* **Exercise goal**
In the listing that follows, copy out each line that includes the word "target".

* **The data**
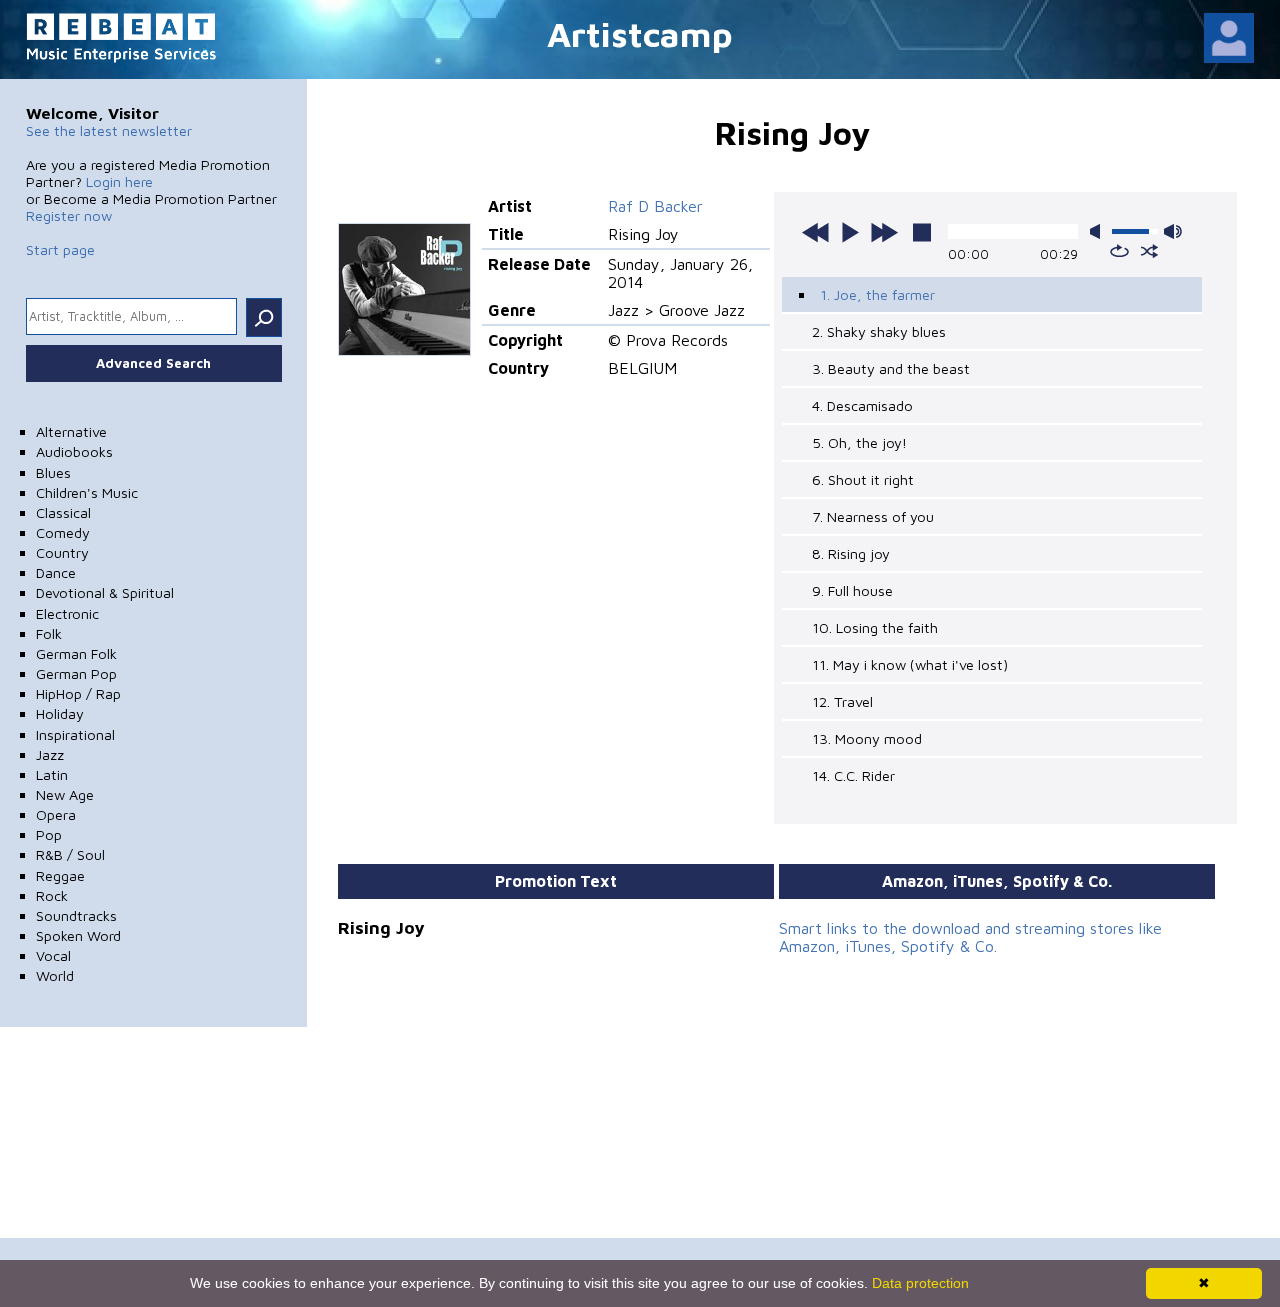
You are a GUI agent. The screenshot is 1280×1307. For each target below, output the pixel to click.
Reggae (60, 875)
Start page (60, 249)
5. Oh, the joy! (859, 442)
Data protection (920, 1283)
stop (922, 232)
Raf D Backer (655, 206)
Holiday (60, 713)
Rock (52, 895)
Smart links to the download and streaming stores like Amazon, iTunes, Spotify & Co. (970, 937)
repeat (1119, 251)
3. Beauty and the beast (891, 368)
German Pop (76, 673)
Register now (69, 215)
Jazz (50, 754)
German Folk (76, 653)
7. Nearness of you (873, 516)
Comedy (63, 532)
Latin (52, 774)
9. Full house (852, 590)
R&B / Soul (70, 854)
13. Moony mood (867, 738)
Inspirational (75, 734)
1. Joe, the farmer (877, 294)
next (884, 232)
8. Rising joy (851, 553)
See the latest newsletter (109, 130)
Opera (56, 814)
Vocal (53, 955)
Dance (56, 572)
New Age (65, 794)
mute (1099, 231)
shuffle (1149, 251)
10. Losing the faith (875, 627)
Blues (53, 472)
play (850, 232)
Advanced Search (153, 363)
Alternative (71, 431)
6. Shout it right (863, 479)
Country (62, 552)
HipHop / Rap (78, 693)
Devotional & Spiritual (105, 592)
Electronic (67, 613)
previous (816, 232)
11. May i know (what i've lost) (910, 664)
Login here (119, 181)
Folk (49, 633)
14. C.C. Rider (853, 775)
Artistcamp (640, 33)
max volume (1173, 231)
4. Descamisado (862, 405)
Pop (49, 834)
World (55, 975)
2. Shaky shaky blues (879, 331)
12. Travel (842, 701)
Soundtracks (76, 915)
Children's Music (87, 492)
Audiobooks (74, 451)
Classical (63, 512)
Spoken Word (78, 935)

==

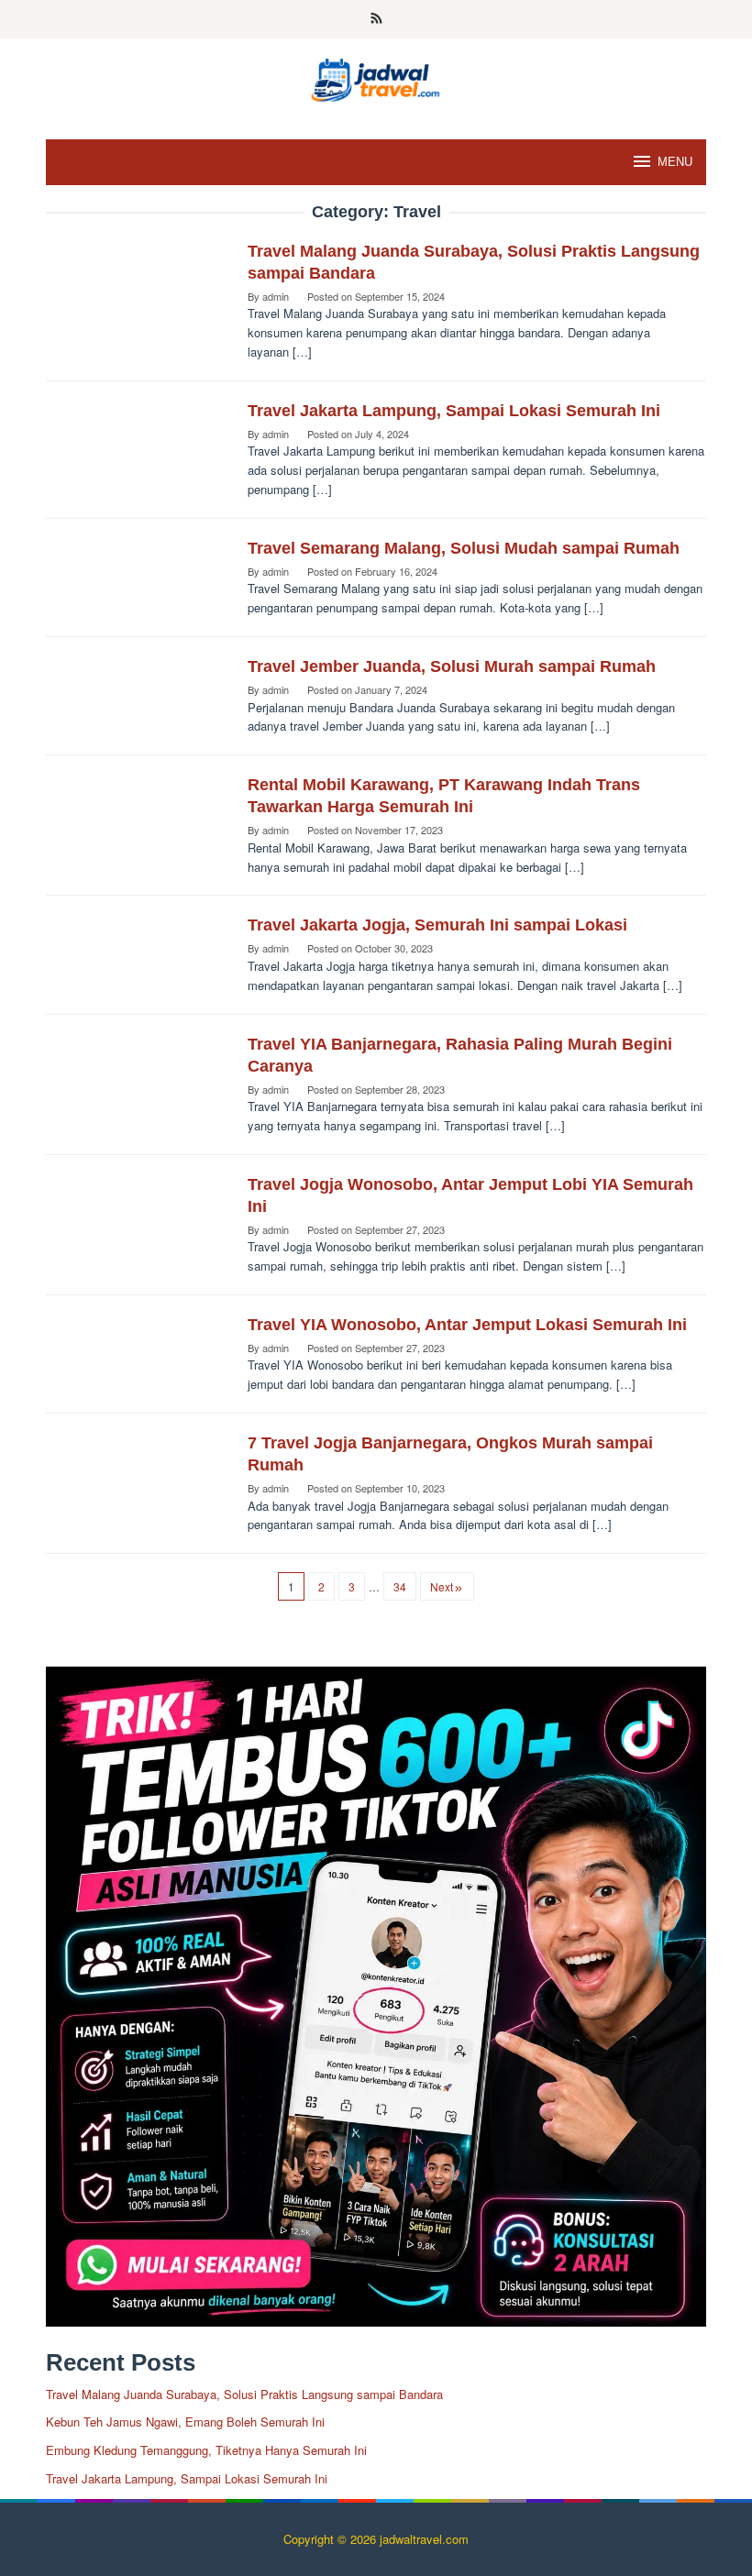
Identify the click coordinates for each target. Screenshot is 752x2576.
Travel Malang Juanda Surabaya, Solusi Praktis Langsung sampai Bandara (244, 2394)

---

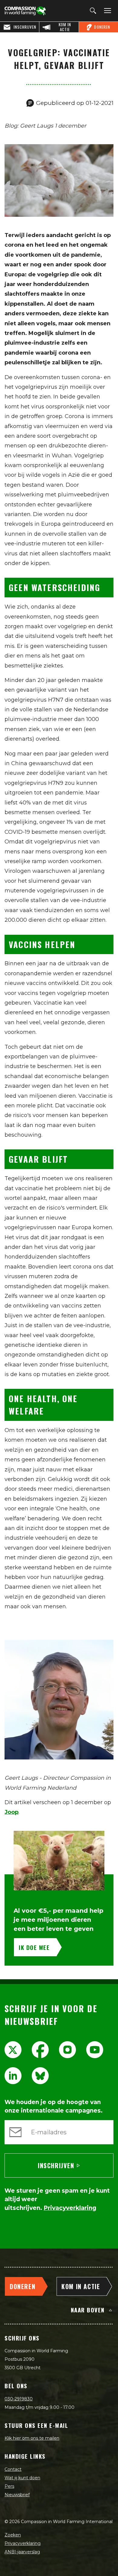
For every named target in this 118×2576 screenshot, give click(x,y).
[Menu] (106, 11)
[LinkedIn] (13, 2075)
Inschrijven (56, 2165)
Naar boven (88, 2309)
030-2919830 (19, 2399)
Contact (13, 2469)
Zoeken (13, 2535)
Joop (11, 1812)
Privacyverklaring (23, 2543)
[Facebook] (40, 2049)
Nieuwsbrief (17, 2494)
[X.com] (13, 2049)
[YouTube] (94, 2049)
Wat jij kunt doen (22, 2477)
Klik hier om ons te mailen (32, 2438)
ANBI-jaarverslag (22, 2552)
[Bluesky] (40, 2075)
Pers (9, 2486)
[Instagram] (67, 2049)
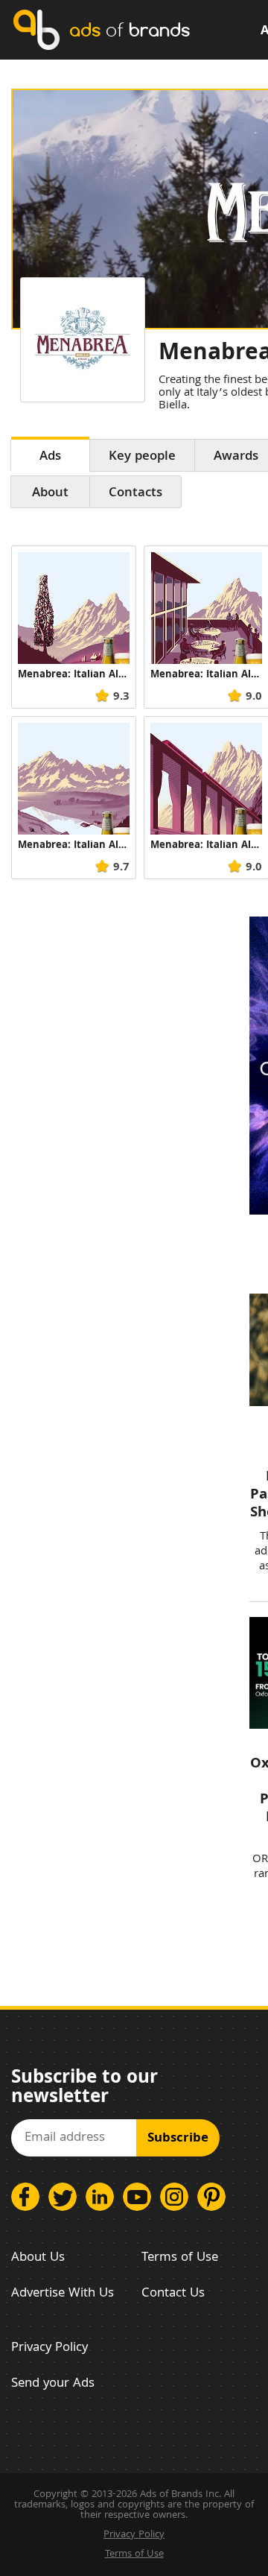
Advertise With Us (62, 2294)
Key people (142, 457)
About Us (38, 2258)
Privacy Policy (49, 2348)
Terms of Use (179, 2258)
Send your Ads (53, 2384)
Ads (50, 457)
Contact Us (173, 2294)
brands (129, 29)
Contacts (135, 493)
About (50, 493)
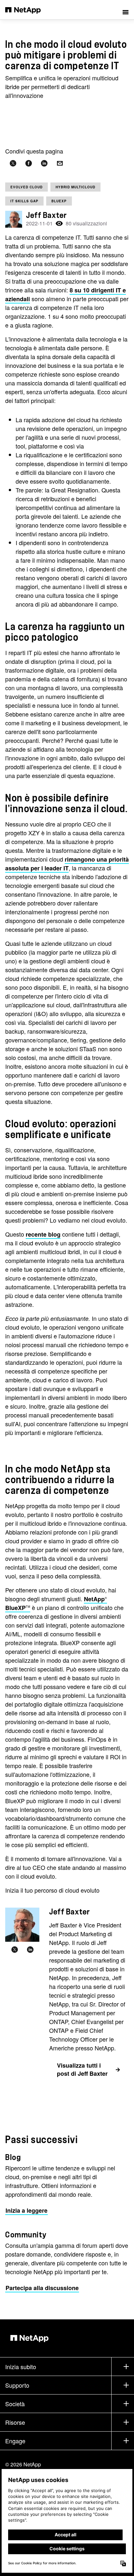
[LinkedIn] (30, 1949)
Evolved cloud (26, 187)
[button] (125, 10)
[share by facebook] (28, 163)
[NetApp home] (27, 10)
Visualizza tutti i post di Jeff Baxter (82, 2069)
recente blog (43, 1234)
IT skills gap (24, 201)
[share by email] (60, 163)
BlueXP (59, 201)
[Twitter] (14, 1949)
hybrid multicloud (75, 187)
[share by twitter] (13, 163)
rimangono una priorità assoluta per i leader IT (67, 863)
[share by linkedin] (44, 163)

* **Written solution**
You are a GUI agent. The screenshot is 1280×1307. For each target below, output the pixel to click.
Identify the click coordinates for each target. Screenshot is 752x2576.
For every named target in this 118×2576 screenshot, give click(x,y).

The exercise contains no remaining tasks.